Naturally, my prejudice goes toward furniture... when I see an finely crafted piece, I fall in love. Furniture remains one of the most undervalued works of art in any show. These tables were made by an Hawaiian woodworker showing with William Zimmer Gallery...(one of the virtual dealers without the fixed overhead of a gallery - the itinerate dealer traveling from show to show)
With my architectural background, I am always drawn to the perfectly detailed realist painting of an architectural interior...there you can walk right in....but take off your shoes!
Robert Swedroe, my host of last month for Art Miami, exhibited two montages at this show
Back to Denice:
…. These are people running a business like anybody they need to make a profit. I always take it in stride and soooo enjoy your and Erica’s enthusiasm. I think you incorporate it in a way that brings to light that the art world is not this divine…. Frankly they are there for one thing, and that is to sell you whatever it is and whatever it takes.
Back to me:
OK Denice…here we can agree!
A final note in defense of the Gallery world: Dealers are not collectors! They are editors and businessmen: (Were they collector, they could never part with a work of art.) They look at art through a marketing lens. An unedited exhibit becomes tedious, (and there were a number of them at the show). We look to the dealer’s discerning eye to bring out the best of an artist’s work. He creates the aura that gives a perceived value. Very few artists can do this for themselves. Artists, largely, are not self-promoters. (Glowing exceptions: Andy Warhol, Robert Mapplethorpe, Damien Hurst… to name a few… values far beyond their worth!)

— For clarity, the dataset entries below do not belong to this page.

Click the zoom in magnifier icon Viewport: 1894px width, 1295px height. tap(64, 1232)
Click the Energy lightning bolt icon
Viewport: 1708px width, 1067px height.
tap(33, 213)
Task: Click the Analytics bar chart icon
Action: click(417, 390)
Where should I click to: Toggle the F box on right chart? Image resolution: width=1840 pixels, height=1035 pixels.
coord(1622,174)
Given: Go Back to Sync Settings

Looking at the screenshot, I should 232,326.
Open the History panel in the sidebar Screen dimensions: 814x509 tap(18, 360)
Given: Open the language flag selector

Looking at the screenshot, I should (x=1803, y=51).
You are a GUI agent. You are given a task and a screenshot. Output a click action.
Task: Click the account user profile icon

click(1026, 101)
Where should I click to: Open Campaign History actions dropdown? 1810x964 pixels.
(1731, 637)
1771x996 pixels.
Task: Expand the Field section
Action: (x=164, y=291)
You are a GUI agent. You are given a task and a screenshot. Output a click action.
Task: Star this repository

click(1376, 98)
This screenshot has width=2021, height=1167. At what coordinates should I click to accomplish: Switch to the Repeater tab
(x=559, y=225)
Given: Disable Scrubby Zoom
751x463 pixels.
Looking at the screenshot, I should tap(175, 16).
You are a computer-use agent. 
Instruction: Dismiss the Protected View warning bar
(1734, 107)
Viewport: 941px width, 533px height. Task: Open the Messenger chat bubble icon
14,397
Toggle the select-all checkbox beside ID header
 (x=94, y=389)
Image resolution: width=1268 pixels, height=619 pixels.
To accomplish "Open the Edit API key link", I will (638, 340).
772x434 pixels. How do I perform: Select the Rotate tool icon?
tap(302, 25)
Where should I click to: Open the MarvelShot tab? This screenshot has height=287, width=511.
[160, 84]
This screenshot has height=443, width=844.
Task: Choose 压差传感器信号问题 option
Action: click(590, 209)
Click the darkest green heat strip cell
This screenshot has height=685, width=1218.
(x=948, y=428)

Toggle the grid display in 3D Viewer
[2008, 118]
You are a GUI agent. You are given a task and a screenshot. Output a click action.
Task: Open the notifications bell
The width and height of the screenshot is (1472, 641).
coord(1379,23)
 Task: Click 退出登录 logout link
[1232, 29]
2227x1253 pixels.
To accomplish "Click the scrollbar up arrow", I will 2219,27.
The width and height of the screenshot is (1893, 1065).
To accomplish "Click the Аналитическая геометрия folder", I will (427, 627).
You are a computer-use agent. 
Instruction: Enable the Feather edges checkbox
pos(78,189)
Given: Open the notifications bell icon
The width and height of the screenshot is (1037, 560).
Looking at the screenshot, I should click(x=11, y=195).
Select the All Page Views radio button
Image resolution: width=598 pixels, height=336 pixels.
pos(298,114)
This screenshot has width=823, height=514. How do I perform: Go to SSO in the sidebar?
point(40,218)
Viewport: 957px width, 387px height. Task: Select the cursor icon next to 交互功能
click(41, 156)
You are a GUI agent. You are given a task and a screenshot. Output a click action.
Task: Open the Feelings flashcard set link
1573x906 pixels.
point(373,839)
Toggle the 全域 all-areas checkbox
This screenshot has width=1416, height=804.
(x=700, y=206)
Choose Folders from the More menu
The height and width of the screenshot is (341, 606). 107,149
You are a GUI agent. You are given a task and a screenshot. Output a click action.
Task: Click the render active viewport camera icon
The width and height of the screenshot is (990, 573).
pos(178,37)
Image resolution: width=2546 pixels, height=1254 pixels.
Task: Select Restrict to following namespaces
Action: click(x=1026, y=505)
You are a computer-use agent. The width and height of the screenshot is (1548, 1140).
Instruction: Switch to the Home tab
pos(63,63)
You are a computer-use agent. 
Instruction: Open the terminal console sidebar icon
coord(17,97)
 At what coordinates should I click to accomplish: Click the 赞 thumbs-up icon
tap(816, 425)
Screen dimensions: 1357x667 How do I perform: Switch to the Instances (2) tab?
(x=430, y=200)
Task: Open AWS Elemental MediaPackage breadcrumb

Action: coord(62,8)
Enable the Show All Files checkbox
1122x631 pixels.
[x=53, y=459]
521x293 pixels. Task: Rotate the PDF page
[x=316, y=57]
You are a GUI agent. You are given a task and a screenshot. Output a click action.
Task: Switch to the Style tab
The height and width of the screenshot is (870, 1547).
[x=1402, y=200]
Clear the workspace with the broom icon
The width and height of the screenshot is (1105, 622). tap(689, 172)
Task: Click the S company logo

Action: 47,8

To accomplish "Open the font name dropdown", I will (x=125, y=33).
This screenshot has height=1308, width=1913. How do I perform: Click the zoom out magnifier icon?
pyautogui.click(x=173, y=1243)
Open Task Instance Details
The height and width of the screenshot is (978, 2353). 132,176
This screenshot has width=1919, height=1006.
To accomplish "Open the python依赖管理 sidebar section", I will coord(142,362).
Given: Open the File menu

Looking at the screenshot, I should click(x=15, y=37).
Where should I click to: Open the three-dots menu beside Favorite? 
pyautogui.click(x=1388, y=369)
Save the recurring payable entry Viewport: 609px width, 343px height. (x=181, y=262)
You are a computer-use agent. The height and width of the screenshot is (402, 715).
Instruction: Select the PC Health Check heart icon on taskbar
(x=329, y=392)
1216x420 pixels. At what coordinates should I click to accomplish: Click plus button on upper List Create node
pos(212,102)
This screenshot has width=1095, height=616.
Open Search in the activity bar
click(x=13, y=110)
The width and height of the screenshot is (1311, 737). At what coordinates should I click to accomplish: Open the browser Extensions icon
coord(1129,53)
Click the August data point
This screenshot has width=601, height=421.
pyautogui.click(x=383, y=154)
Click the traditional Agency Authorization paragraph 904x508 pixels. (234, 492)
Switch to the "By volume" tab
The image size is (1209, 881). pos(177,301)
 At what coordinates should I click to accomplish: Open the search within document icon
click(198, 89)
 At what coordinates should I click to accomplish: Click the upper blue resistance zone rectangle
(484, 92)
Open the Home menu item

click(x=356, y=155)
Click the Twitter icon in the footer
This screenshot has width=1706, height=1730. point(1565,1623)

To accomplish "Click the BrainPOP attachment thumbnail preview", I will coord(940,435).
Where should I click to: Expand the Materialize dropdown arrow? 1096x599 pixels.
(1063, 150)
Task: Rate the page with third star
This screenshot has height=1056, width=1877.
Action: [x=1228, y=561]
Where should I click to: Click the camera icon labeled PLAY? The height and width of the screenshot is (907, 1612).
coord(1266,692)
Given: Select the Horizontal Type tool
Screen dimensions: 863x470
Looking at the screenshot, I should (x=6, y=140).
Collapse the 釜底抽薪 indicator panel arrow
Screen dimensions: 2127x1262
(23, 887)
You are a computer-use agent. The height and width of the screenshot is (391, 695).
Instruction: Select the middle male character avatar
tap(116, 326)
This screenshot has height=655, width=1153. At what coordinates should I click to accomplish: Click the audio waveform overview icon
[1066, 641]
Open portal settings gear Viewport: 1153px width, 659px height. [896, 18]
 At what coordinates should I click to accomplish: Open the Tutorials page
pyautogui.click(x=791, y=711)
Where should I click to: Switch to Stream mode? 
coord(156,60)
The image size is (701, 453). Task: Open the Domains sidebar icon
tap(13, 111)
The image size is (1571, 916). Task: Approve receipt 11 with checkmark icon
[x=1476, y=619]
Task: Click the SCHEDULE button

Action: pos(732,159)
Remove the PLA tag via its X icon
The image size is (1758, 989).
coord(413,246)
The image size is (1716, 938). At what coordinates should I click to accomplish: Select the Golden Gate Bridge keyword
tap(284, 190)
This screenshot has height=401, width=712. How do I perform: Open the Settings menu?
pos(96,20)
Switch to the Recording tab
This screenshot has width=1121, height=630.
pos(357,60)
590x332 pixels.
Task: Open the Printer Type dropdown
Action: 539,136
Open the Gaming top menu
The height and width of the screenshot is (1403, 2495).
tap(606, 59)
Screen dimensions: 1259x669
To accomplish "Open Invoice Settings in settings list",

Finally, there is the eternal dichotomy between the artist and his dealer: the artist begrudging the other’s mark-up. Artist’s fail to recognize the dealers contribution: His Gallery is a brick and mortar operation paying rent, advertising, P.R. catalogs, parties and participation in Art shows such as this one. He has the ability to snag an audience and is the consummate Con man, able to make that sale! It is the dealer’s audacious mark-up that establishes new values for the artist, who is too timid to ask this outrageous price on his own.
A last look back at the show...finally, a solution of what to do with your old neckties!
By the time I post this Blog, this exhibit is history…but catch it next year or the one in your back yard.
Charlatan or Savior…it’s the Dealer’s choice!